The law of cosines states that if $a$, $b$ and $c$ are the sides of a triangle and $\gamma$ is the angle opposite $c$, then
$$c^2=a^2+b^2-2ab\cos\gamma\;.$$
I applied this to triangles formed by two tips and the centre; two sides $a$ and $b$ are the distance from the tips to the centre, which is the radius of the circle, and the third side $c$, the distance between the two tips, is determined by taking the square root of the above equation. When the teeth are $k$ teeth apart, the angle is $k$ times one $n$-th of a full circle, where $n$ is the number of teeth; since a full circle is $2\pi$, this is $2\pi k/n$.
I then used the trigonometric identity $\sqrt{2-2\cos\gamma}=2\left|\sin\frac\gamma2\right|$; since all our angles are positive, I dropped the absolute value.
At the end, I simplified the denominator in the least-squares result as follows:
$$ \begin{eqnarray} \sum_{k=1}^m\sin^2\frac{2k\pi}{2m+1} &=& \sum_{k=1}^m\left(\frac1{2\mathrm i}\left(\mathrm e^{\mathrm i\frac{2k\pi}{2m+1}}-\mathrm e^{-\mathrm i\frac{2k\pi}{2m+1}}\right)\right)^2 \\ &=& -\frac14\sum_{k=1}^m\left(\mathrm e^{2\mathrm i\frac{2k\pi}{2m+1}}+\mathrm e^{-2\mathrm i\frac{2k\pi}{2m+1}}-2\right) \\ &=& -\frac14\left(\sum_{k=1}^m\left(\mathrm e^{2\mathrm i\frac{2k\pi}{2m+1}}+\mathrm e^{-2\mathrm i\frac{2k\pi}{2m+1}}\right)-\sum_{k=1}^m2\right) \\ &=& -\frac14(-1-2m) \\ &=& \frac{2m+1}4\;, \end{eqnarray} $$
where $n=2m+1$ is the odd number of teeth, $53$, so $m=26$, and the left-hand sum evaluates to $-1$ because the $(2m+1)$-th roots of unity sum to $0$ and the sum contains all of them exactly once, except $1$. I suspect you might not understand that last part; alternatively, you can just ask Wolfram|Alpha.
Regarding your measurement of the diameter: Yes, that does affect the conclusions.
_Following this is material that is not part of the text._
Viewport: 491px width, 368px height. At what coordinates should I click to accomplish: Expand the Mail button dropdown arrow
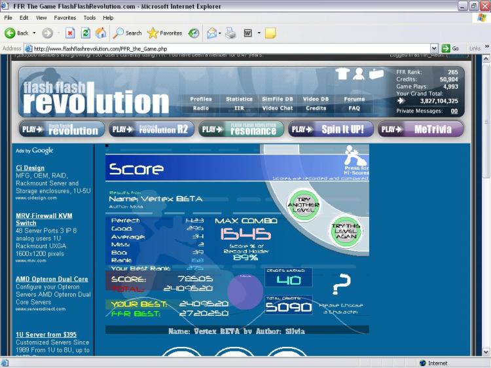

The distance between a tooth and the almost opposite teeth is already a bit shorter than the diameter; the distance from a tooth to the line between the almost opposite teeth is a bit shorter yet; the difference is roughly twice as much. The distance you measured is one radius plus the distance from the centre to the line connecting two teeth, which is the cosine of half the angle between two teeth times the radius, so you measured
$$r+\cos\frac\pi{53}r=\left(1+\cos\frac\pi{53}\right)r=\frac{1+\cos\frac\pi{53}}2d\approx0.99912d\;,$$
compared to $0.99956d$ above, so this would add about $.2$mm instead of $.1$mm to the discrepancy.